I do notice the same lack of flow when using an agent since you have to wait for it to finish but as others have suggested if you set up a few worktrees and have a really good implementation plan you can use that time to get another agent started or review the code of a separate run and that might lend itself to a type of flow where you’re keeping the whole design of the project in your head and rapidly iterating on it.

eweise|9 months ago

"these require deep understanding of the domain, the codebase, and good software engineering principles" Most of this AI can figure out eventually, except maybe the domain. But essentially software engineering will look a lot like product management in a few years.

virgilp|9 months ago

As a (very good I would say) product manager once told me - the product vision and strategy depends very much on the ability to execute. The market doesn't stand still, and what you _can_ do defines very much what you _should_ do.

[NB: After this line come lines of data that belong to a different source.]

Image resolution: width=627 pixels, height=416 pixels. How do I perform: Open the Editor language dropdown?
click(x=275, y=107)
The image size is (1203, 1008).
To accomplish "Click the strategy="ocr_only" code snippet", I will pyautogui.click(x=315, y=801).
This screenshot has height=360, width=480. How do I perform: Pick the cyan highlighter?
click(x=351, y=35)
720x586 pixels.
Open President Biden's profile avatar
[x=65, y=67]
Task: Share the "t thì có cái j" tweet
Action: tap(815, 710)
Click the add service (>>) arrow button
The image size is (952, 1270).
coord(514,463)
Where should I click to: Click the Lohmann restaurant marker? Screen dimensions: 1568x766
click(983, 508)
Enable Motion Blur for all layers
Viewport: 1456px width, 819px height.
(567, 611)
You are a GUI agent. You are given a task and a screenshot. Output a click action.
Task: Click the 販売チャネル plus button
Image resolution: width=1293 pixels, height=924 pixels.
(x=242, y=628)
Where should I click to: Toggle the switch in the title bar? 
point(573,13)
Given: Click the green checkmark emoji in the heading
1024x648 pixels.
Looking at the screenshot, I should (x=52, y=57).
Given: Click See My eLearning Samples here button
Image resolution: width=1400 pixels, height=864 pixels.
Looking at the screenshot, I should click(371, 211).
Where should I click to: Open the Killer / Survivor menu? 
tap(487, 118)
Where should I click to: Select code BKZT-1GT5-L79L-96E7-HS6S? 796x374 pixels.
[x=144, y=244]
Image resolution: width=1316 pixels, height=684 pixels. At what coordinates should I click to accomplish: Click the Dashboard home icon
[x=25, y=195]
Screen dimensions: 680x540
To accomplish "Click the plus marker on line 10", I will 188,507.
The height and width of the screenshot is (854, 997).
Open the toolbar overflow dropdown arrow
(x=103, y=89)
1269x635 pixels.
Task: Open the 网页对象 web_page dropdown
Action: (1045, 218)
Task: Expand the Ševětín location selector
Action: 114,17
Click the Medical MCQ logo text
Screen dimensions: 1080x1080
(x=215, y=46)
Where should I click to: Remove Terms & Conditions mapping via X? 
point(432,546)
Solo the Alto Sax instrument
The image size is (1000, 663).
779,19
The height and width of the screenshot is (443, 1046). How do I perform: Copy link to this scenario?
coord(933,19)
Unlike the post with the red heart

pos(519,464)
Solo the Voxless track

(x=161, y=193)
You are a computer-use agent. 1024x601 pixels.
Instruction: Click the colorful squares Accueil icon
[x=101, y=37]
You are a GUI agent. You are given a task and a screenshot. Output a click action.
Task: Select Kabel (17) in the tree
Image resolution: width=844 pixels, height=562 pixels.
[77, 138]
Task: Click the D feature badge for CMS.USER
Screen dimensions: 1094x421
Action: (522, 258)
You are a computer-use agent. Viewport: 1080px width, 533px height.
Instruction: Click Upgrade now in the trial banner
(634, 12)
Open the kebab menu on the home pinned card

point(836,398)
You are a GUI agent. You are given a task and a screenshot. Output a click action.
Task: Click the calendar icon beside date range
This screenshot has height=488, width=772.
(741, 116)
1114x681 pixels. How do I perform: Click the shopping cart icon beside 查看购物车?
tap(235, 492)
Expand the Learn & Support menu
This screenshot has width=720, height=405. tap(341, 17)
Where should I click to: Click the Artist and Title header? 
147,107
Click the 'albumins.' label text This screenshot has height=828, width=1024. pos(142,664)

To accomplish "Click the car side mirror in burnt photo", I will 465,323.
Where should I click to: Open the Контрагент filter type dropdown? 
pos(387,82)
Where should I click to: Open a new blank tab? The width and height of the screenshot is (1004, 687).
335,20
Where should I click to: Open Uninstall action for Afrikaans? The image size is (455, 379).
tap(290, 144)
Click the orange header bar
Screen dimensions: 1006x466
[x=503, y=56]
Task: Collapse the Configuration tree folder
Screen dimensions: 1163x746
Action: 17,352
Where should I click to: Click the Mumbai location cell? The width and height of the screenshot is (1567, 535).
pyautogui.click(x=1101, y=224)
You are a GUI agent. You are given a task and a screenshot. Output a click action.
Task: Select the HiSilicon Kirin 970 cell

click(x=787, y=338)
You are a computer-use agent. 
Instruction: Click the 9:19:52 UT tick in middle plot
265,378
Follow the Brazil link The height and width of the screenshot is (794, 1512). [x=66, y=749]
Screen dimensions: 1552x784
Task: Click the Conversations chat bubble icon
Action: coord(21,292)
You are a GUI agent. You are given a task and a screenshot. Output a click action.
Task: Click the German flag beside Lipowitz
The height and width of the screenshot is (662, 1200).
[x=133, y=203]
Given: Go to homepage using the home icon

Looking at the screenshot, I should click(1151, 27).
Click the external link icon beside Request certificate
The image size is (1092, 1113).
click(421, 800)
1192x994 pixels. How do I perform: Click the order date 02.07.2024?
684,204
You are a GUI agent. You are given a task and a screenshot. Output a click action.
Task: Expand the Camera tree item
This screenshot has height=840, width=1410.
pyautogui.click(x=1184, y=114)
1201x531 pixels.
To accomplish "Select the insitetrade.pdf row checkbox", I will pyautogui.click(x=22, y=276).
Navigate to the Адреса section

What I mean to say here is that not even product management is reduced to just "understand the domain" - so it kinda' feels that your entire prediction leans on overly-simplified assumptions.

TaupeRanger|9 months ago

That's a narrow view of the issue described in the blog post. You're coming at this from the perspective of a software engineer, which is understandable given the website we're posting on, but the post is really focusing on something higher level - the ability to decide whether the problems you're decomposing and the code you're reviewing is for something "good" or "worthwhile" in the first place. Claude could "decompose problems" and "review code" 10x better than it currently does, but if the thing it's making is useless, awkward, or otherwise bad (because of prompts given by people without the qualities in the blog post), it won't matter.

esafak|9 months ago

You still need to be able to code to recognize when it's done poorly, and to write the technical specification.